Going back to strategy, I would point out that by 2025 the number of refuelling complexes directly owned by the company should reach 52 (they currently stand at 40).

In 2014, we established a joint enterprise with Omsk airport, buying a 50-percent share in the local refuelling complex. We also signed an agreement with Renova Group, the managing company of “Airports of the Region”, on construction of a 20,000-tonne-capacity refuelling complex at the new Saratov-Central international airport, being built for the 2018 World Cup, with construction due to start in 2015. The old airport will be closed: it’s located within the city, and its location means it cannot accept high-capacity aircraft.

We also plan to build our own refuelling complex at the Chita-Kadala civil airport, and are currently in the process of appointing project management contractors. Construction is expected to begin in 2015, with the airport being brought into operation in 2017.

— Do you have any plans for expansion in the Russian Far East?

— We have to be realistic. Our furthest enterprise towards the east is the Omsk Refinery: transporting fuels to the Far East from there is not profitable. The furthest point for us is Chita.

— How are things developing with the Ministry of Defence?

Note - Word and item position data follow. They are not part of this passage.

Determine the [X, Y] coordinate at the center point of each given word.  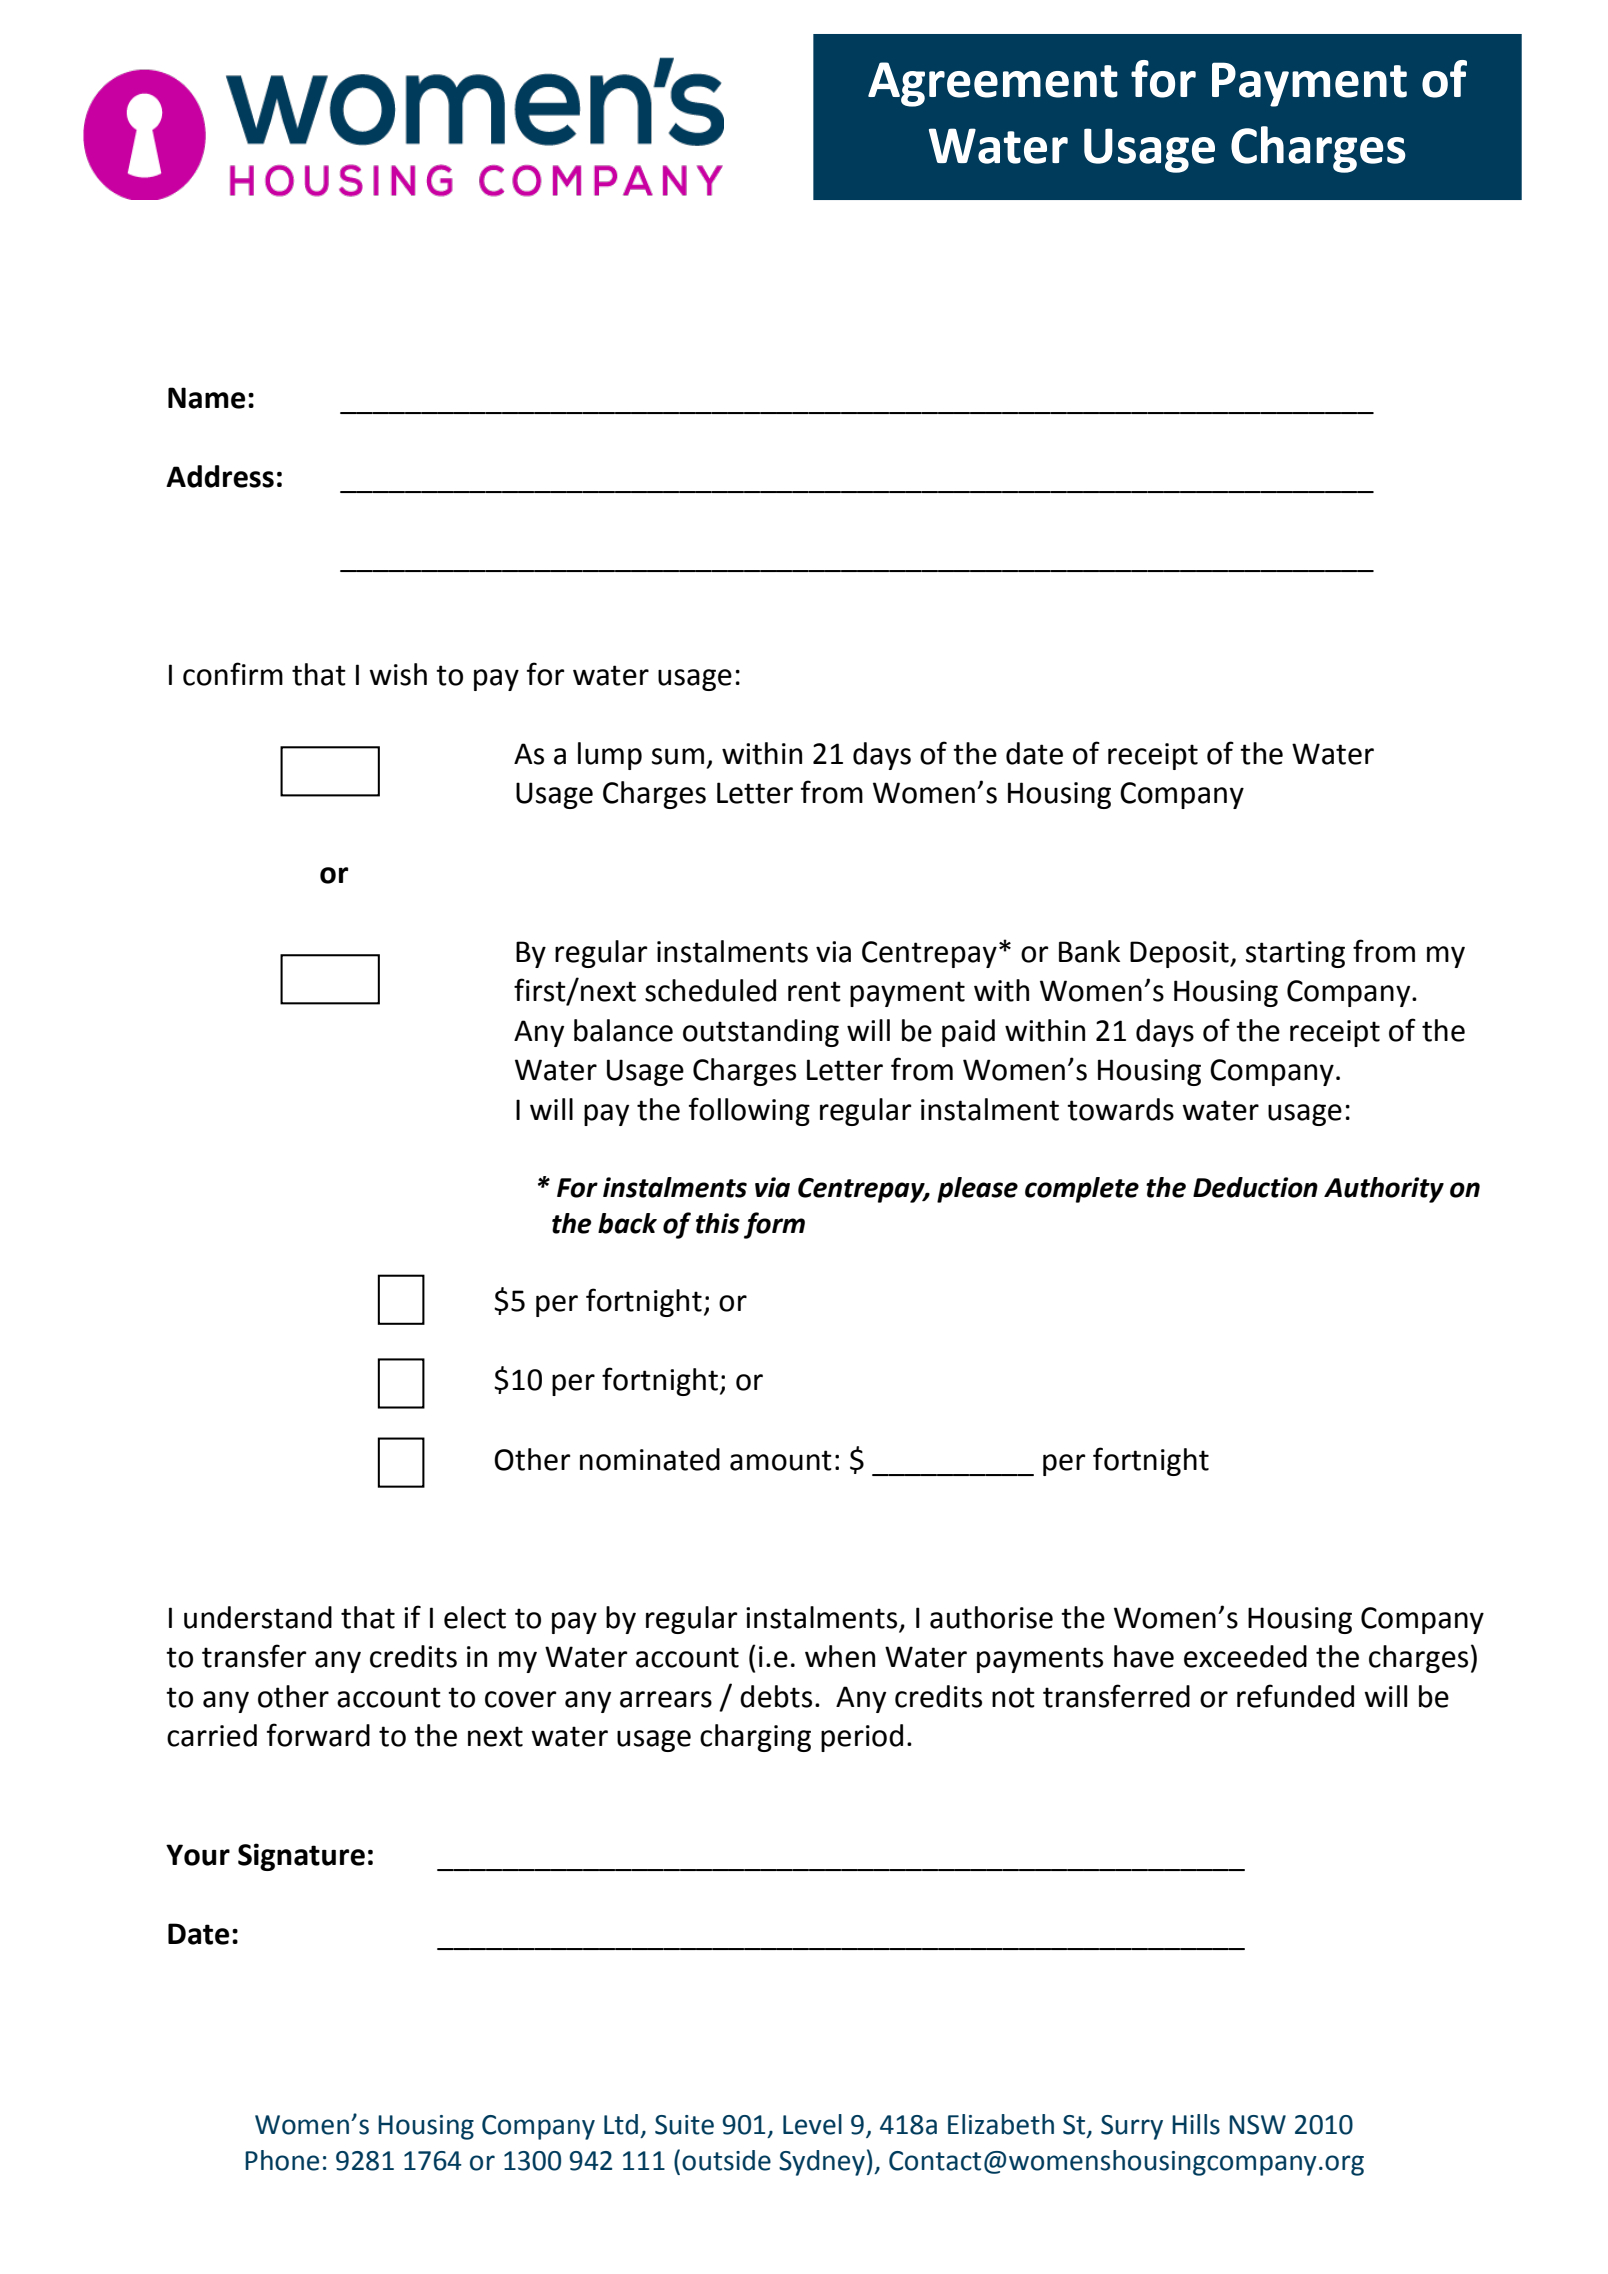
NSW [1257, 2125]
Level [812, 2124]
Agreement [993, 84]
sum [678, 756]
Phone [282, 2160]
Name [206, 398]
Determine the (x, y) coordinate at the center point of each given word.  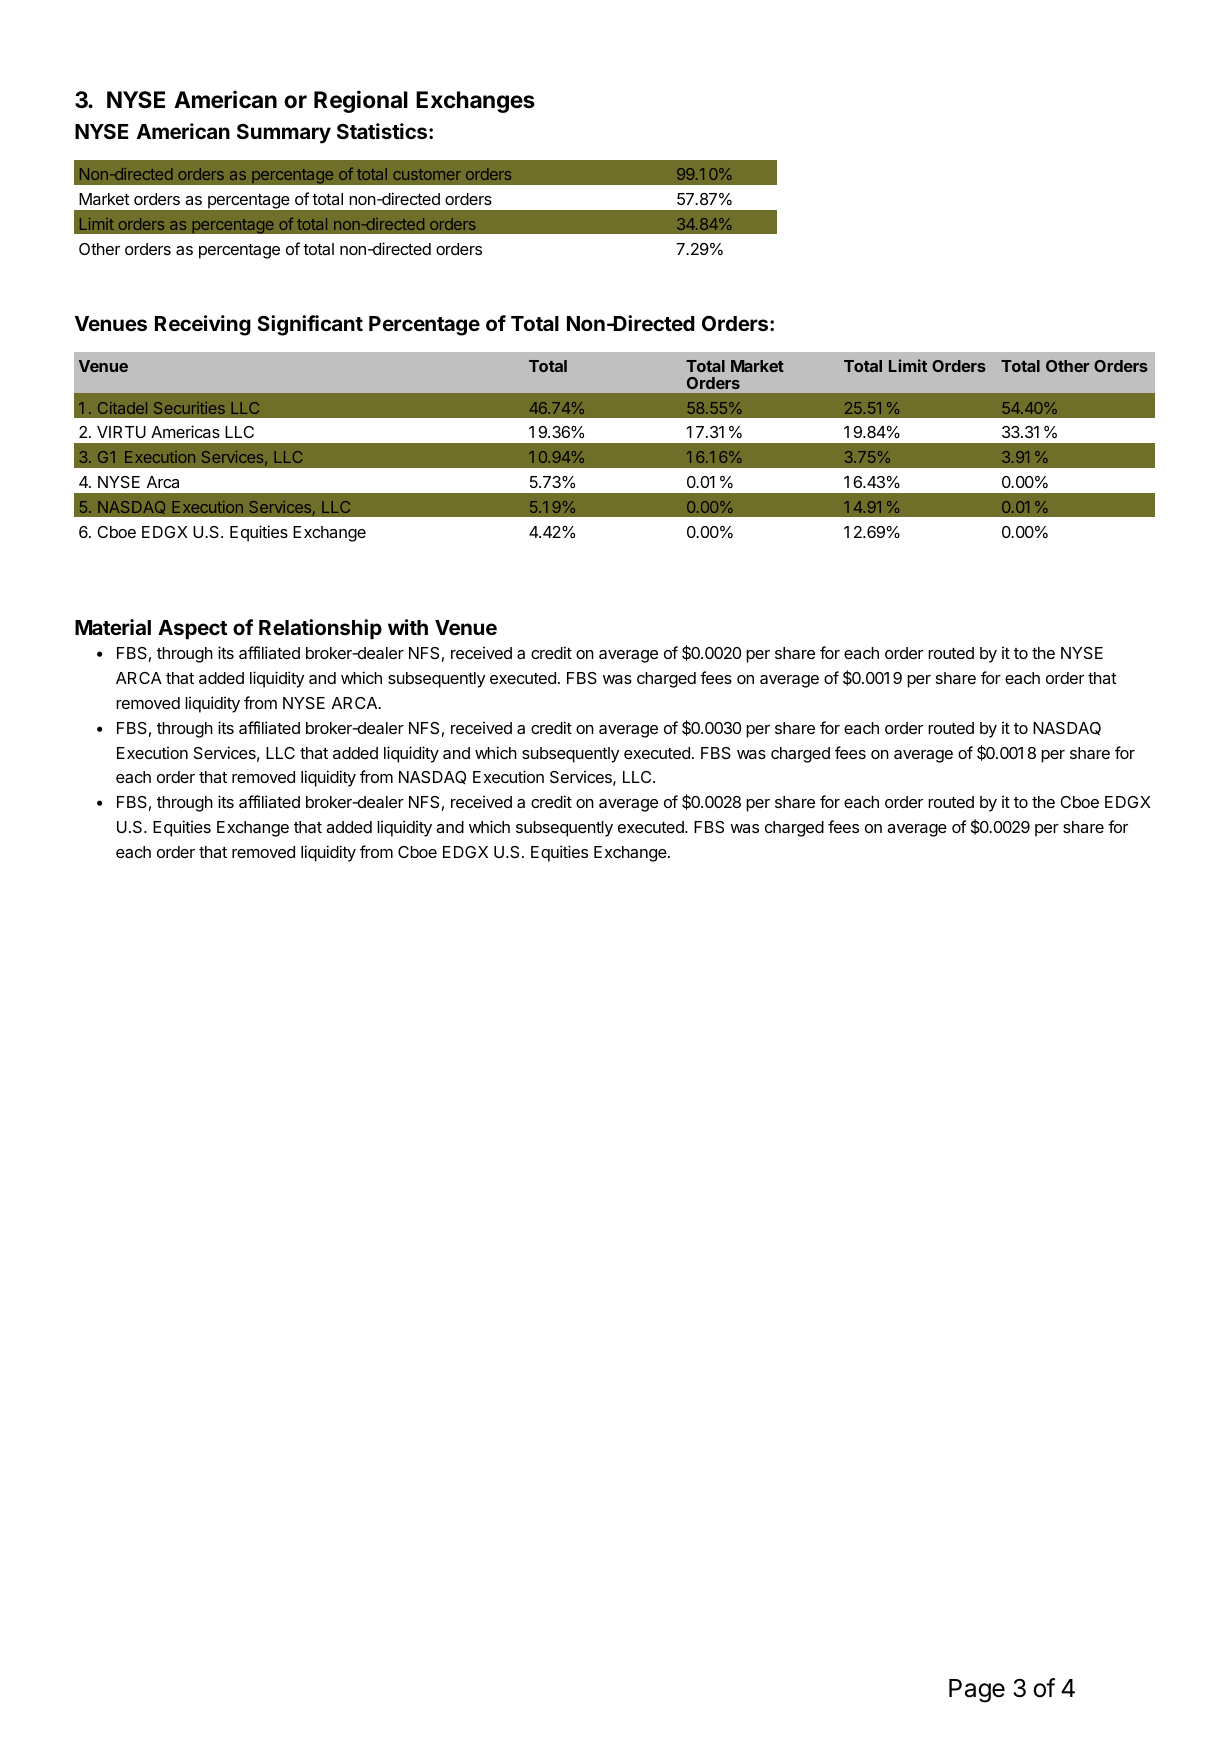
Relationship (320, 629)
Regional (361, 101)
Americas (185, 431)
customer (427, 174)
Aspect (192, 630)
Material (113, 627)
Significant (310, 325)
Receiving (203, 325)
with (408, 627)
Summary (284, 134)
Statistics (383, 131)
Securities (189, 408)
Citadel (122, 408)
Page (977, 1691)
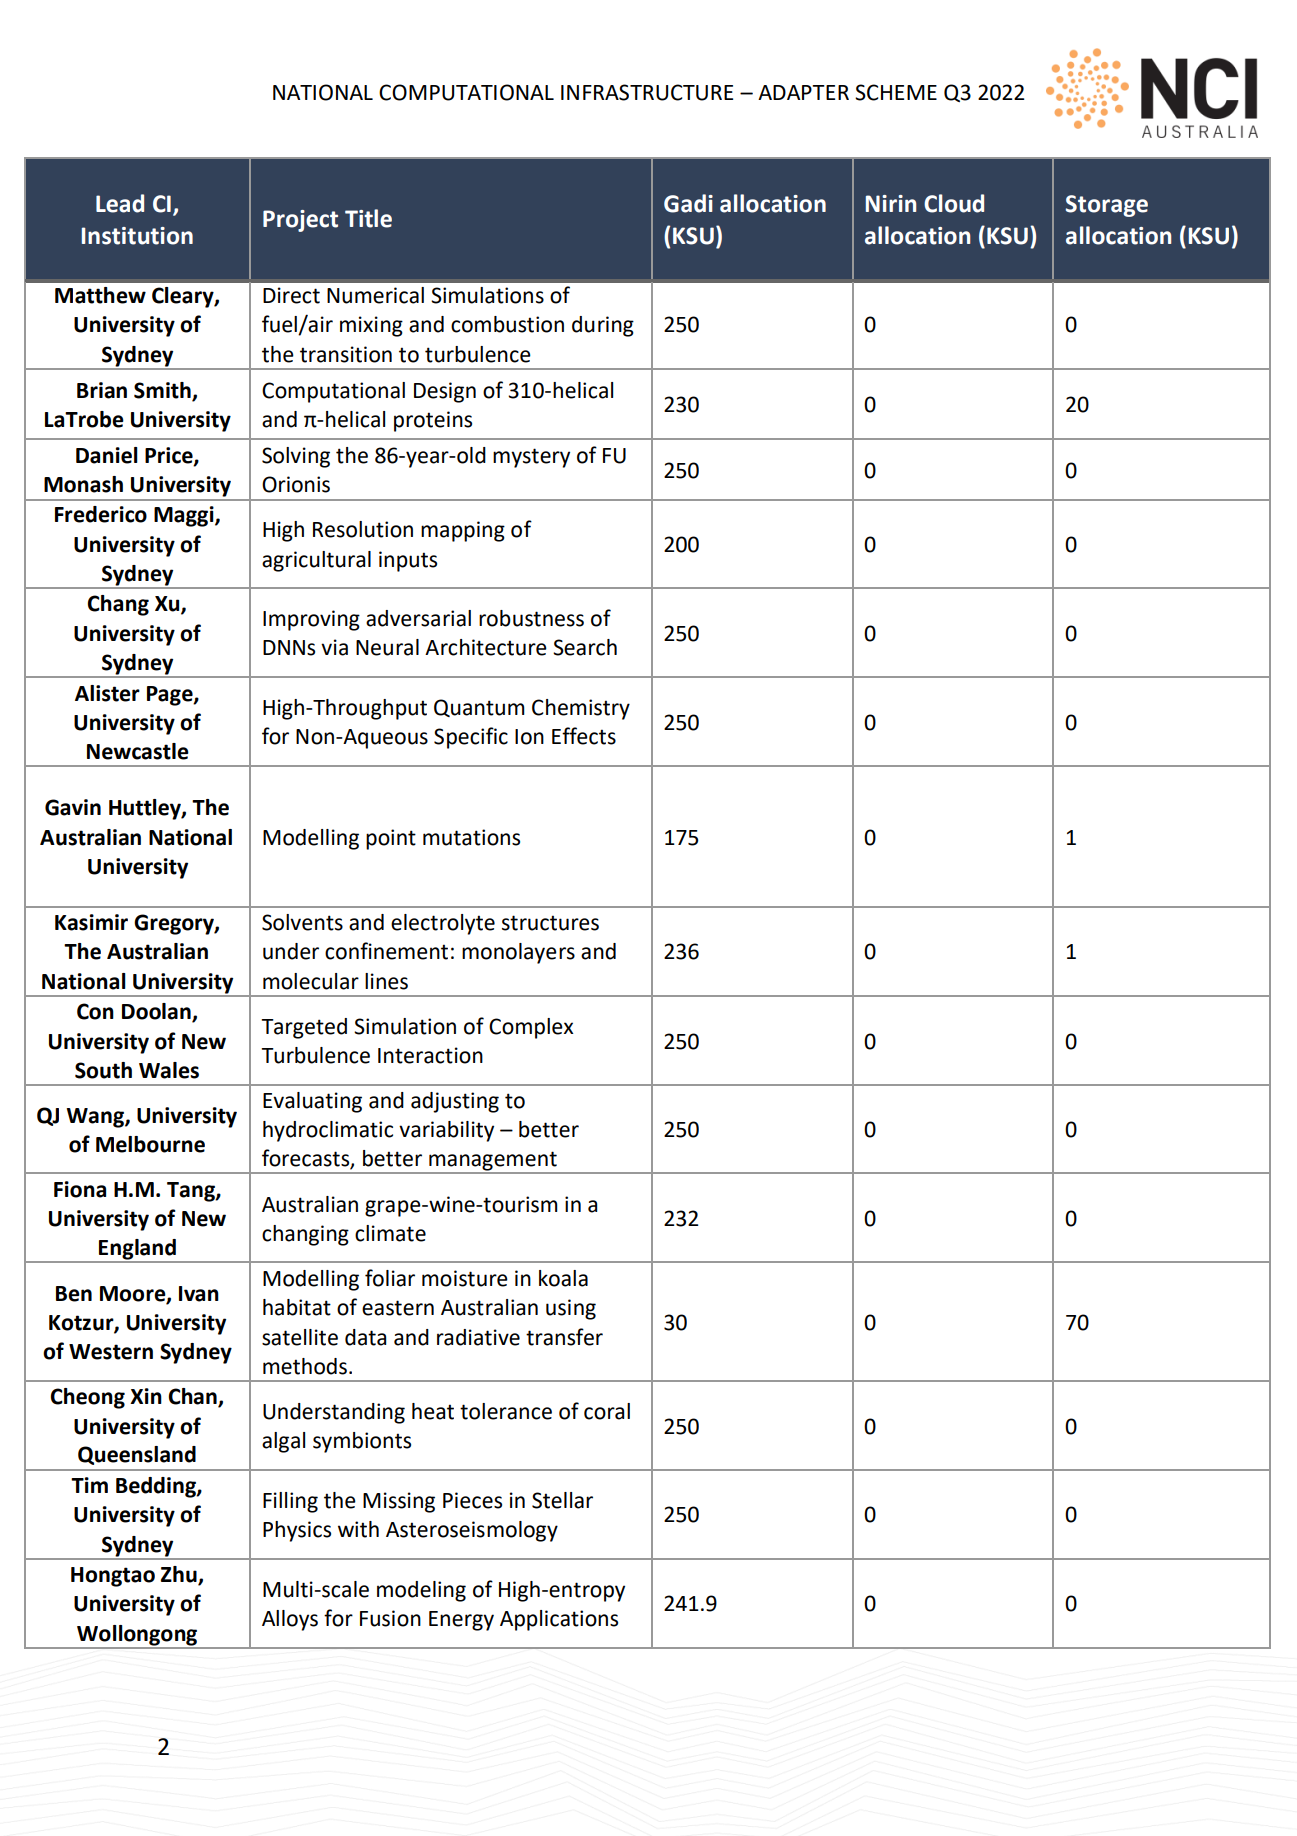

— We carry out work at aerodromes owned by the Ministry of Defence of the Russian Federation, fulfilling our obligations in terms of timely aviation refuelling as well as modernisation of production facilities. Refuelling complexes are being built, as well as modern laboratories for quality monitoring of aviation fuels, and we’re buying new fuel tankers.

— Is your business impacted by fluctuations in seasonal demand?

— We haven’t really noticed any seasonal fluctuations for the last three years. People have started flying more, with mobility increasing by about 10–12 percent per year — as it has, incidentally, in several Asian countries. In Europe, the increase is about two to three percent. That’s for 2013.

— And 2014??

— It’s too early to draw any conclusions. But airlines carried more passengers in the first nine months of 2014 than in the same period the preceding year, mainly on the basis of growth in domestic passenger traffic. International flights are also up, but to a lesser extent. Freight transport is more or less unchanged. New routes are being used, as the regional network gets re-established. We’re currently working on the possibility of developing aviation gasoline (avgas). This fuel, essential for small aircraft, is currently only available exclusively on import.

— What tankers do you use?

— We do not use a single foreign-produced tanker within the domestic market. We buy them from Aviatechnology, a company from Stupino. They make them themselves (only the chassis are made in Kaluga, at the Volvo factory, and they also buy in pumps), with each tanker adapted to meet the customer’s specific requirements. They’re currently the best producers of that kind of equipment, and we’re their biggest customer.

— How are your training initiatives going?

— Together with the IATA Fuel Quality Pool (IFQP, a group of airlines that actively share fuel inspection reports and workload at locations worldwide), in October 2014 we held — for what was, already, the sixth time — training sessions in airport refuelling, at our own refuelling complex in Novosibirsk, at Tolmachevo International Airport. This is the only such initiative in Russia delivering training in aviation refuelling to international standards, and the training facility in Novosibirsk is one of only four in the world certified by IATA for that purpose.

We pay particular attention to the continued professional development of our production specialists. Under the auspices of the Ulyanovsk Higher Civil Aviation School we have established an education centre, allowing the ongoing training of Gazprom Neft specialists in aviation refuelling. Specialist educational programmes have been developed, and a practical training facility established. Some 100 Gazprom Group specialists go through this facility every year.

— And what are your plans for 2014?

— We expect to have delivered more than 450,000 tonnes of aviation fuels for foreign airlines’ flights in Russia — more than double the levels of 2013. We’re working on a range of international projects. In other words, we’re moving forward.